A Tale of Two Discourses: The Historiography of Ottoman-Muslim Medicine

Miri Shefer Mossensohn*

* Department of Middle Eastern and African History, Tel Aviv University, Tel Aviv 69978, Israel. E-mail: shefer{at}post.tau.ac.il


   Abstract

Summary Although the history of medicine in the Ottoman period has received considerable attention, especially from Turkish scholars, standard general works on the history of Muslim science and medicine after the Middle Ages rarely discuss Turkish and Ottoman medicine.

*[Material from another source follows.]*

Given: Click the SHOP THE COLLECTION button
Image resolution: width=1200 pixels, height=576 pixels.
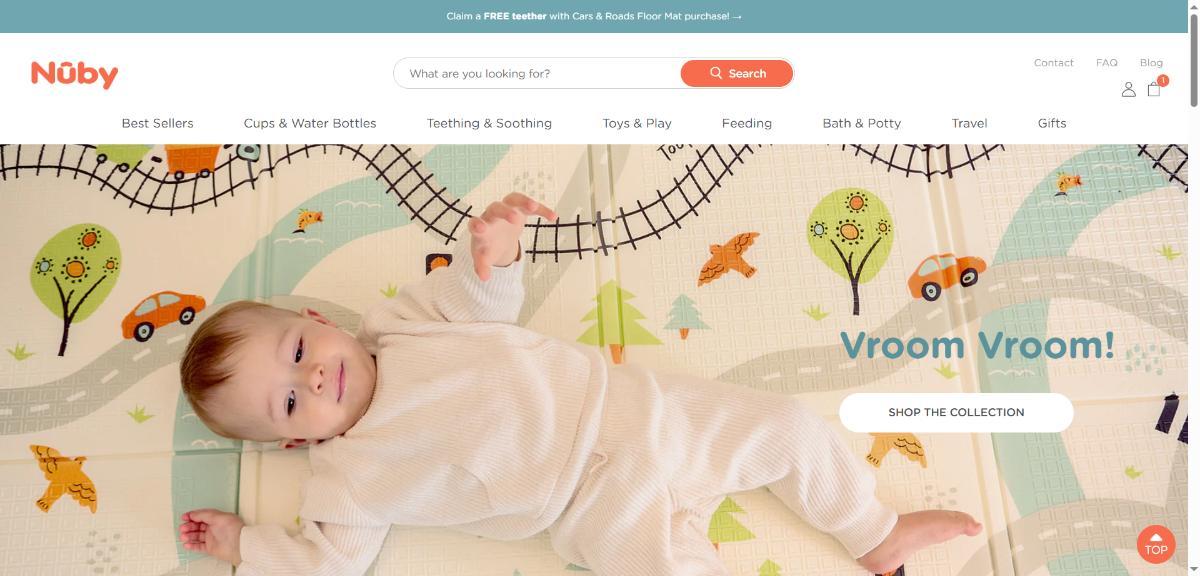Looking at the screenshot, I should point(956,412).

Furthermore, the limited discussion usually does not go beyond referring to great medical discoveries in the Ottoman Empire, or alternatively its intellectual decline. The yardstick for the evaluation of Ottoman medicine seems to have been exposure to and acceptance of European medicine. Ottoman medicine was positioned between two simplistic poles, the dichotomy of ‘east’. In this article, I try to answer two interrelated questions. First, why is it that despite its erudition, Turkish scholarship of Ottoman medicine is hardly utilised by western scholars, even those specialising in Muslim medicine? Secondly, why is it that the two discourses, the Turkish and the western, share (or at least used to share) a non-dynamic image of Ottoman medicine? I claim that the frozen image that appears in the scholarship came about because of two different discourses—one Orientalist and Arabist, the other nationalist and Turkish—which joined together at this particular point for different reasons.